If you are familiar with Thomas Merton, you are certainly aware of the struggles he had with the censorship of his works by his own Order, something which would explain perhaps less controversial statements in earlier works of his.  One of the last books to be published during his life time, “Zen and the Birds of Appetite”, perhaps shows that this censorship lessened with time, but it is also a pivotal work which opened up Roman Catholics to Zen.  Merton is considered to be very much a trail blazer in opening the Roman Catholic Church up to Zen, and paved the way for those like the Jesuit Roshi Robert Kennedy to attempt the path of “Zen Catholicism”.  Yes, in his journals one finds the most controversial statements, such as his “Asian Journals” which record his thoughts from the last days of his life, where he expressed the desire to "find a Tibetan guru and go in for Nyingmapa Tantric initiation."  In a paper Merton intended to give in Calcutta in October, 1968, he further expressed his thoughts in the following words:

Quote
I think we have now reached a stage of (long-overdue) religious maturity at which it may be possible for someone to remain perfectly faithful to a Christian and Western monastic commitment, and yet to learn in depth from, say, a Buddhist or Hindu discipline and experience.

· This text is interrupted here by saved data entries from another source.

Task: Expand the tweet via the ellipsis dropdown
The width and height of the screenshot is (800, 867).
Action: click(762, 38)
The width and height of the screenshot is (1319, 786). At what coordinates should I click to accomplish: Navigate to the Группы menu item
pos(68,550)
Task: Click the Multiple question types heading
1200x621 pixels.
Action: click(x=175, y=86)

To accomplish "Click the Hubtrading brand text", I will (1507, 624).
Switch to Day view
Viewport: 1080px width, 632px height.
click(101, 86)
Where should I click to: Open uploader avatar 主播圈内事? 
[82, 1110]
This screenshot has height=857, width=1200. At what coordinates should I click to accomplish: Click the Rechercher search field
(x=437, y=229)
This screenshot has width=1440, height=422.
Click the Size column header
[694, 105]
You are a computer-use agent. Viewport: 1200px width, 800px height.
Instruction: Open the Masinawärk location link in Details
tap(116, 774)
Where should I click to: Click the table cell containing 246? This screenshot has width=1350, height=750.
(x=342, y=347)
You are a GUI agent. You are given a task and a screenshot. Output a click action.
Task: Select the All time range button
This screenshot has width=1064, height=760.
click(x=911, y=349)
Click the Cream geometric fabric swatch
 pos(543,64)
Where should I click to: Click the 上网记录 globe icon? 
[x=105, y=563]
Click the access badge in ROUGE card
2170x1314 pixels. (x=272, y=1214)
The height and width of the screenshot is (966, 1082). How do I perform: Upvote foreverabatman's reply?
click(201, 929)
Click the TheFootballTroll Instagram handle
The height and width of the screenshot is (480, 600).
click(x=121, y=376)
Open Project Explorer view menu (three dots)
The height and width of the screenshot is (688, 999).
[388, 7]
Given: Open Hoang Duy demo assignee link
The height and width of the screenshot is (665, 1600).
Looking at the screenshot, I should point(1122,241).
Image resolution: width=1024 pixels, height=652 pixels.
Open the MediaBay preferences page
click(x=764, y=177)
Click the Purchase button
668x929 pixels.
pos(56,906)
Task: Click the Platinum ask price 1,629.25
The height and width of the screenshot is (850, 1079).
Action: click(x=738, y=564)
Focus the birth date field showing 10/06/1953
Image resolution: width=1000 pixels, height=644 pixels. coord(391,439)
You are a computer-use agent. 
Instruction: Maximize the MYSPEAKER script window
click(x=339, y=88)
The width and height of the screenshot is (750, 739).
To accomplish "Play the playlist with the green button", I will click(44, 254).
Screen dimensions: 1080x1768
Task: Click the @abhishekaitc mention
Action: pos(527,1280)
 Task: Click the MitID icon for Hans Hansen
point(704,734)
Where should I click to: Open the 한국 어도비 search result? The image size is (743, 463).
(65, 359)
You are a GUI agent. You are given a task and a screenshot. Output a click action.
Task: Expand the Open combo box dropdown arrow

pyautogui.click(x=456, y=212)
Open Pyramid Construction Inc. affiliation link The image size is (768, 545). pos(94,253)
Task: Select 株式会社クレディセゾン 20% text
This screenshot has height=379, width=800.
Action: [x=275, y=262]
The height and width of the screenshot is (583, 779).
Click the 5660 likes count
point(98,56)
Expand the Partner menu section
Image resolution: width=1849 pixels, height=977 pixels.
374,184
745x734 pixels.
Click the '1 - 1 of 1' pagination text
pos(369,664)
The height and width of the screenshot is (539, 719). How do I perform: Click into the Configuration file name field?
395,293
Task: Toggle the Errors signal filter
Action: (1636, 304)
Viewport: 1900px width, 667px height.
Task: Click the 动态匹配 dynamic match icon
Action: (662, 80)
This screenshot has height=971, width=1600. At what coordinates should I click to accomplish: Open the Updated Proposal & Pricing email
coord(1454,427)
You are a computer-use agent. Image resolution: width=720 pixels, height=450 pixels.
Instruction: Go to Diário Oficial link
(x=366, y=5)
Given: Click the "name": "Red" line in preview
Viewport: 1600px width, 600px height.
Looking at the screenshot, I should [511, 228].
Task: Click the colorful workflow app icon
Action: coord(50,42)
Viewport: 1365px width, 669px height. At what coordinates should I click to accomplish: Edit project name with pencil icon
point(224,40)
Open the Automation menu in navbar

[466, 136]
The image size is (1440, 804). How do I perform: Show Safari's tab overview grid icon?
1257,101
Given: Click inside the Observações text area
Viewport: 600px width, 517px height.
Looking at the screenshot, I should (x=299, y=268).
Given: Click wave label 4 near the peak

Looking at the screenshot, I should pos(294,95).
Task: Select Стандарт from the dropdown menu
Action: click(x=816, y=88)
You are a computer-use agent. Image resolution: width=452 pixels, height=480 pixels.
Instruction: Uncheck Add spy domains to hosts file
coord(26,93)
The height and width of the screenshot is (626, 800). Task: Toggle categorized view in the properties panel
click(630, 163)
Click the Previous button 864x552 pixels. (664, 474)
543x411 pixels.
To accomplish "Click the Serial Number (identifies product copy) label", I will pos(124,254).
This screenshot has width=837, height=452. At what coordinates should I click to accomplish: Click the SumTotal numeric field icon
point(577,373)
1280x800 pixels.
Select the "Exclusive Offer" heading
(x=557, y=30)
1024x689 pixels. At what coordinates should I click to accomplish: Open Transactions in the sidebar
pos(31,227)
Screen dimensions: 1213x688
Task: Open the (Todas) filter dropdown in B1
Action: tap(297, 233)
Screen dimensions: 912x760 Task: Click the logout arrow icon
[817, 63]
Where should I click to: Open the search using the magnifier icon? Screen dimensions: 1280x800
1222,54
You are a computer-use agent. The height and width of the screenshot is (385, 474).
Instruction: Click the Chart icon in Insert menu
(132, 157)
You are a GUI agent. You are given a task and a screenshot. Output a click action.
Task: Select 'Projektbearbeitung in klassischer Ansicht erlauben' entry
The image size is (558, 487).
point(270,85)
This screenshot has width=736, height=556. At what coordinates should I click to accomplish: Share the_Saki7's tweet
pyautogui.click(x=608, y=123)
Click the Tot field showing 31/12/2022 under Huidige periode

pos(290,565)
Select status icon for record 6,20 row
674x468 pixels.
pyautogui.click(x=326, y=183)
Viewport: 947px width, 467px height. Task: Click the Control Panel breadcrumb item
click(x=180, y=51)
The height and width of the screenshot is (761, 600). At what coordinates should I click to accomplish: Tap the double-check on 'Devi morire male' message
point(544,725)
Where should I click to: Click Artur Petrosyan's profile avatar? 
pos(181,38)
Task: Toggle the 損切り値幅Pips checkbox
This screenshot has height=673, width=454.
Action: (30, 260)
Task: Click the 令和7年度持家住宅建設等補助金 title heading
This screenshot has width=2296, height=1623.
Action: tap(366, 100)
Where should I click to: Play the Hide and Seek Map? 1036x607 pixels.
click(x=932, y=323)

I believe that some of us need to do this in order to improve the quality of our own monastic life and even to help in the task of monastic renewal. . . .

http://www.monasticdialog.com/a.php?id=681

If all of his instructions to novices were quite sound from a post-Schism Roman Catholic perspective, and if Merton himself was esteemed as a “master” of Roman Catholic spirituality, his desire to spiritually embrace Eastern non-Christian practices and disciplines can only be seen as a culmination of all that came before.  In other words, when one sees the direction Merton took, one is not likely to embrace the “early stuff” and discard the conclusion of his journey, but rather one is likely to embrace the final “insights” as the culmination of his long journey.  If such a respected and experienced Trappist monk, after having immersed himself in all of the Roman Catholic spiritual and monastic writings, at the end of his days seeks to embrace Tibetan Buddhism and Zen, then why wouldn’t other Roman Catholics seek to follow his example and likewise embrace Tibetan Buddhism and Zen?  Even if the earlier writings appear “sound” from your perspective, one cannot separate them from the culmination of his journey as though they were written by a different person or were somehow separable in spirit from the journey which led him to the non-Christian East.  If one immerses himself even in his earlier writings, they will be infected by his “spirit”, and likely arrive at the same spiritual destination. 

Like the “Western Mystics”, Merton spoke of “contemplation” but did not provide a method, a comprehensive teaching on prayer.  Centering Prayer, Christian Meditation, and other such disciplines have been embraced as the “missing links”, the practical methods needed in order to arrive at that about which Merton and the “mystics” spoke.  The fact that these practices, both of Hindu origin and orientation, have been so readily embraced by Roman Catholic monastics is very telling, as is also Merton’s conviction that the adoption of non-Christian spiritual practices was a key to the renewal of Roman Catholic monasticism.  This says a great deal about Roman Catholic “spiritual” and monastic tradition. 

there are no perfect expressions of the faith that are and remain fixed forever
       

It is understandable that these convictions of yours are what keep you in the peculiar position of a “Byzantine Catholic”, but they are not convictions you will hear in the Orthodox Church.  The Orthodox Church does not have within it the spiritual confusion, the spiritual crisis in monasteries that leads monastics to look for help from Buddhists and Hindus, etc, that is found among so many Roman Catholics.  The Orthodox Church believes that it is the true Church and contains the perfect expression of the faith and a perfect spiritual methodology and theology.  You may believe that “it doesn’t matter” whether one is Orthodox or Roman/Byzantine Catholic, but the Orthodox saints will tell you that you will not taste the spiritual grace found only in Orthodoxy while remaining outside of the Orthodox Church.